• _The problem_: Since pictures are not wanted in the copy, output only the rest of each record exactly.
#### Data supplied
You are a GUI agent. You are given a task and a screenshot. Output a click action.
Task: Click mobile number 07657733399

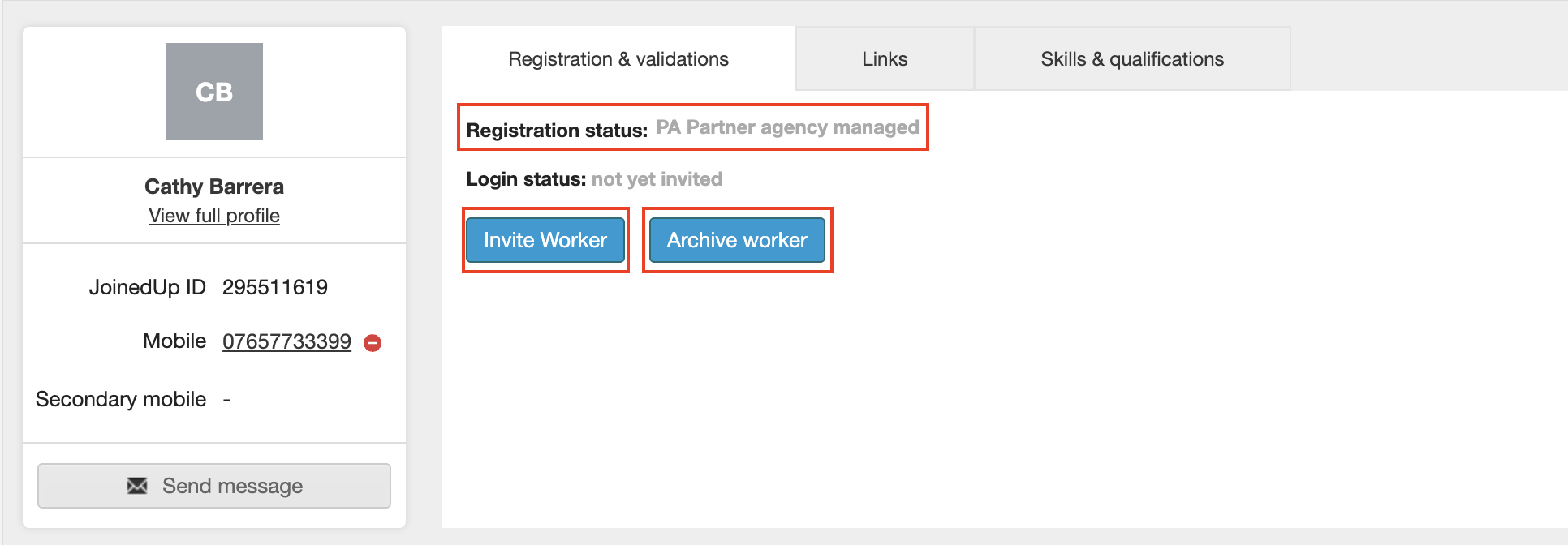point(286,341)
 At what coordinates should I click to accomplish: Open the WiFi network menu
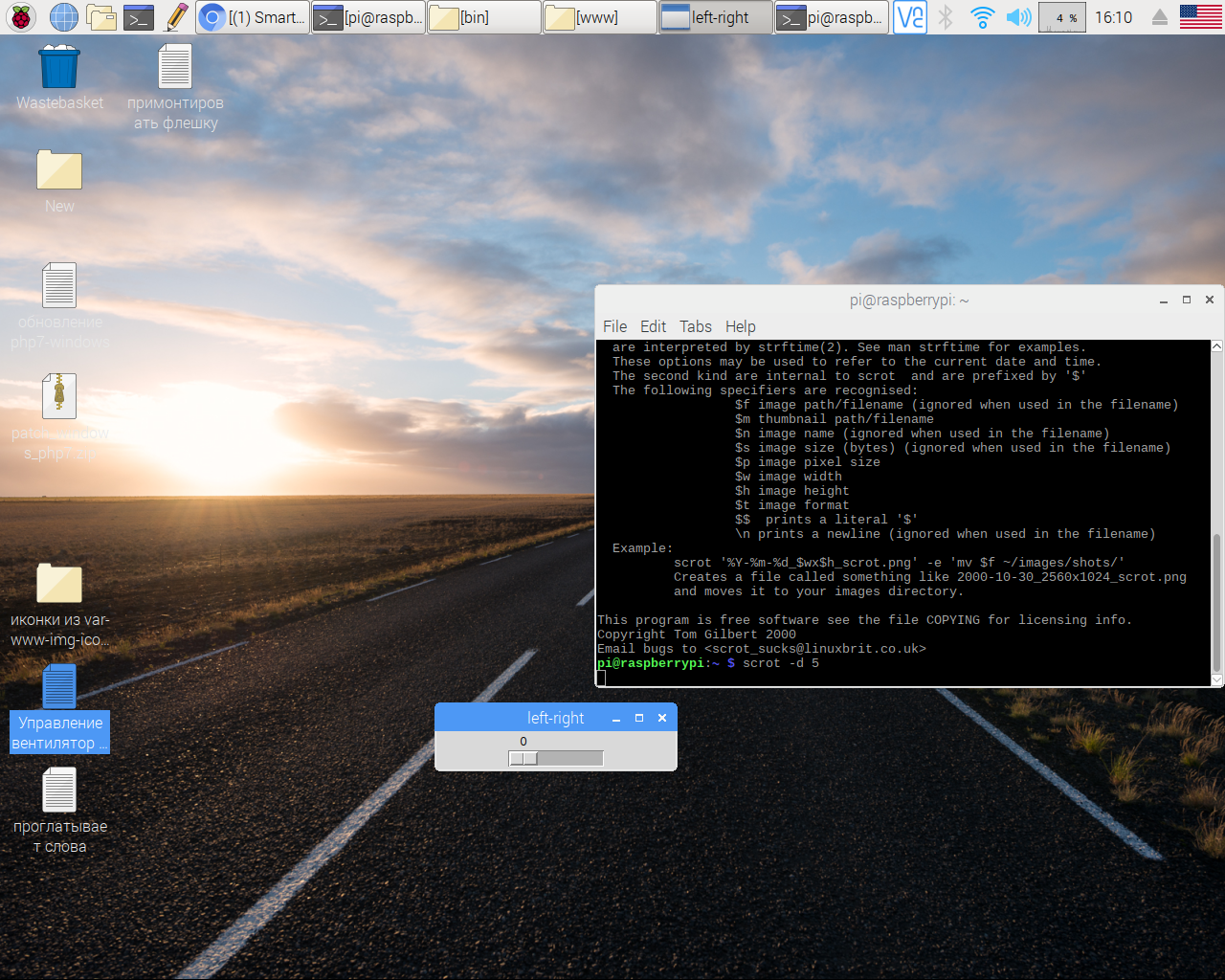pos(982,16)
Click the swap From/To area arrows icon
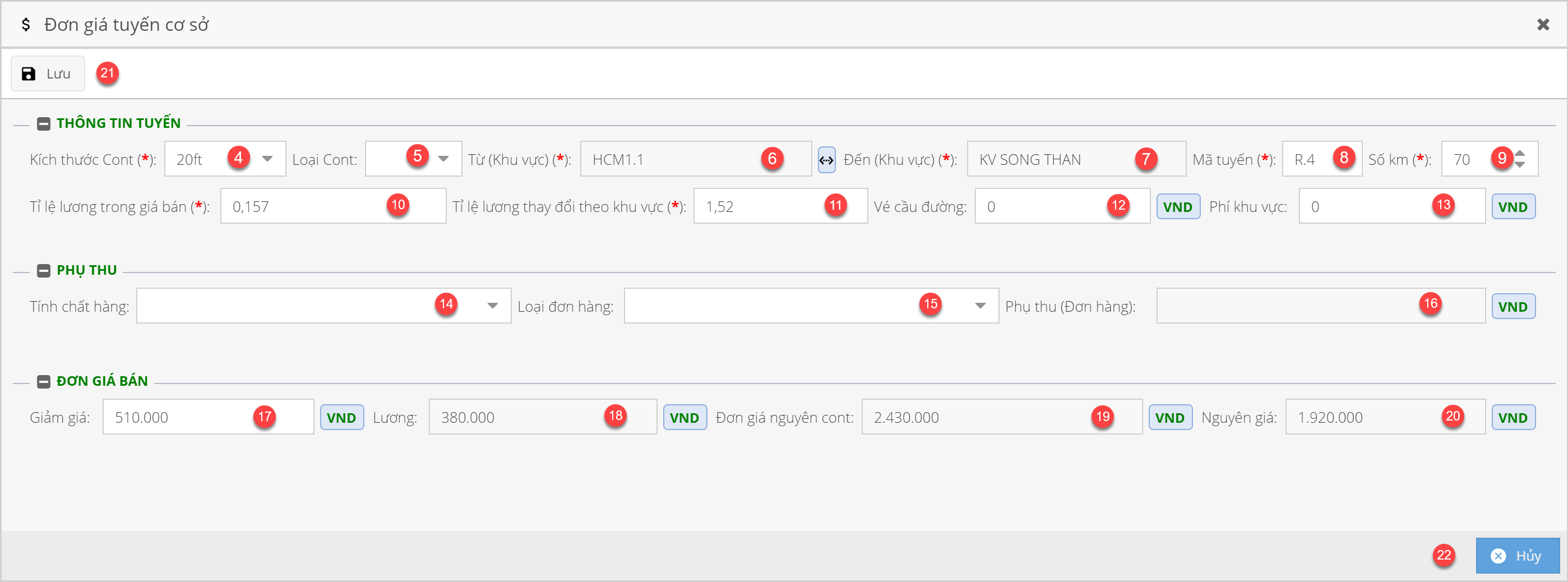 826,160
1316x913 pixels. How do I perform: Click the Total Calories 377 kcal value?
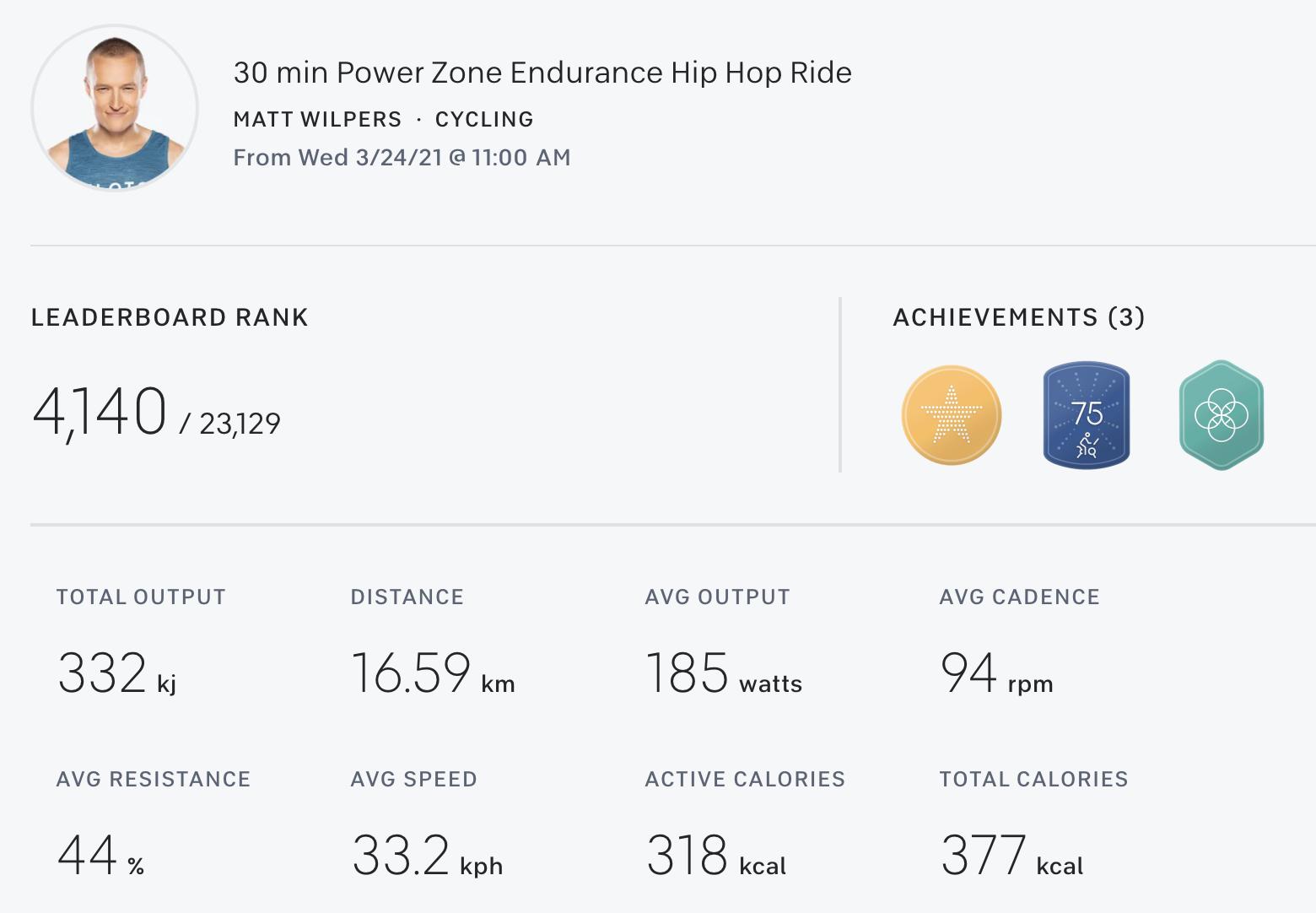1011,856
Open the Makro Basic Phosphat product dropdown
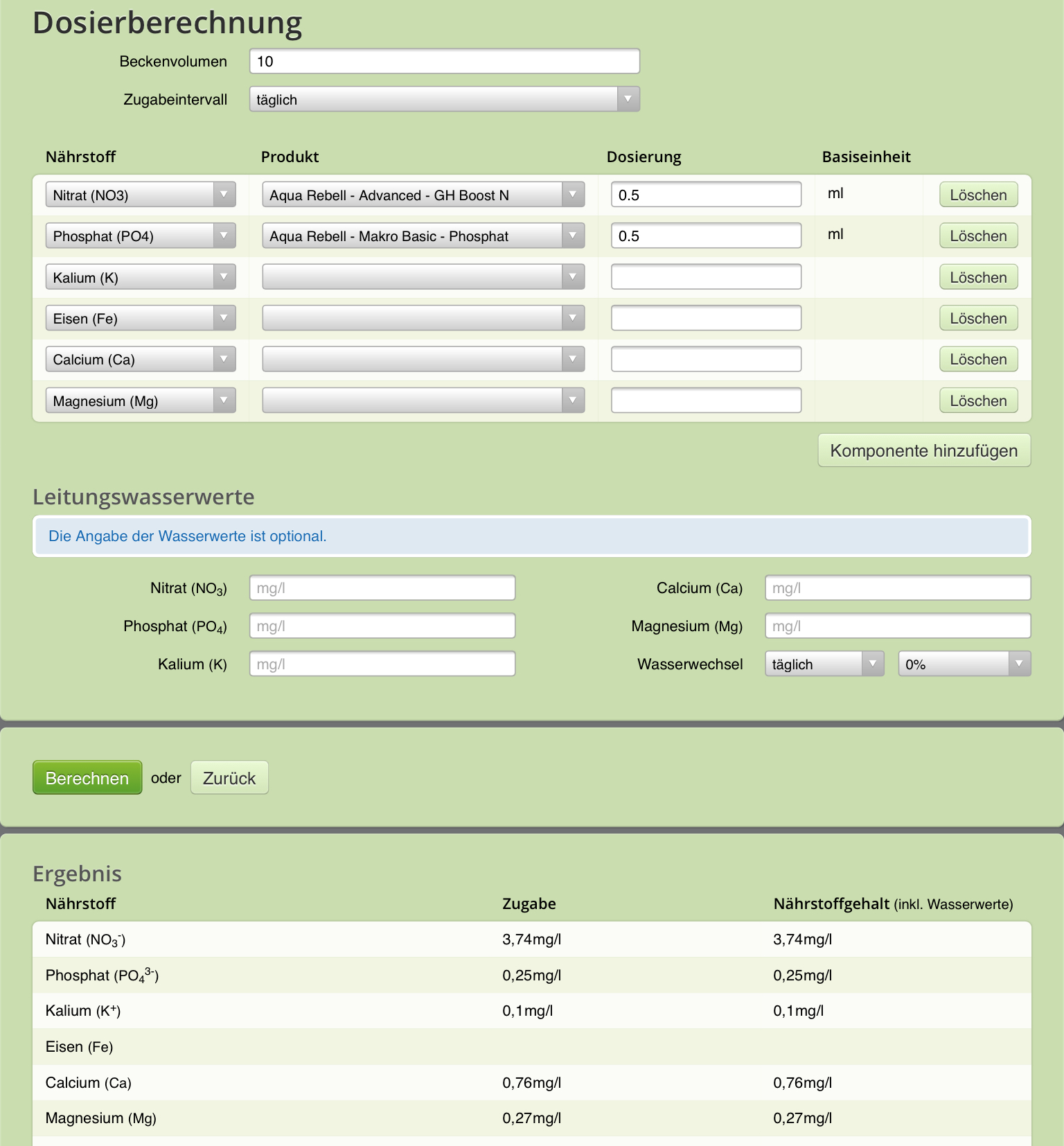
########
• _Your solution_:
You are a GUI agent. You are given a task and a screenshot. Output a click action.
Task: Click mobile number 07657733399

point(286,341)
 At what coordinates should I click to accomplish: Open the WiFi network menu
pos(982,16)
Click the swap From/To area arrows icon
 826,160
1316x913 pixels. How do I perform: Click the Total Calories 377 kcal value?
1011,856
Open the Makro Basic Phosphat product dropdown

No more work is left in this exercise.